For pharmacy students, early exposure to this type of collaboration would provide a perspective that supports more informed decisions when administering novel therapies. It would also better prepare pharmacy students for roles outside of traditional practice, as more licensed pharmacists transition into industry and other non-traditional settings each year12. At the same time, engineering students would gain valuable insight into the realities of clinical practice, equipping them for careers that intersect with healthcare or even for the expanding field of clinical engineering.

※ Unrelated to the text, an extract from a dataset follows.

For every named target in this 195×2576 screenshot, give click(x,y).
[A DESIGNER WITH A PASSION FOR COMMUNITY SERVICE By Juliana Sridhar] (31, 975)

These workforce trends – pharmacists entering the industry, and engineers taking on clinical roles – demonstrate that companies and healthcare systems already recognize the value of interdisciplinary teams and the need for a cohesive process from idea generation to patient care. Educational programs should follow this lead by creating more opportunities for students to engage in cross-disciplinary training. Some schools are already moving in this direction; for example, Washington State University’s College of Pharmacy offers a dual PharmD and Master’s in Engineering Management degree designed to prepare students to collaborate effectively with engineers. Expanding initiatives like this across more pharmacy schools would ensure that future pharmacists graduate with not only strong clinical expertise but also the collaborative skills necessary to shape the next generation of therapies and medical devices.
Conclusion
The present marks an exciting era of rapid technological advancement, innovation, and improved medical outcomes. With pharmacists, physicians, engineers, and researchers contributing across the medical landscape, the greatest limitation to progress lies not in capability but in communication. When collaboration across disciplines is weak and fragmented, even the most promising ideas may fail to reach or satisfy patients in need. Preparing future professionals to think collaboratively from the start will help ensure that advances in technology translate into advances in care. Strengthening interdisciplinary collaboration between pharmacy and engineering will allow medical innovation to continue fulfilling its highest purpose: improving patient quality of life.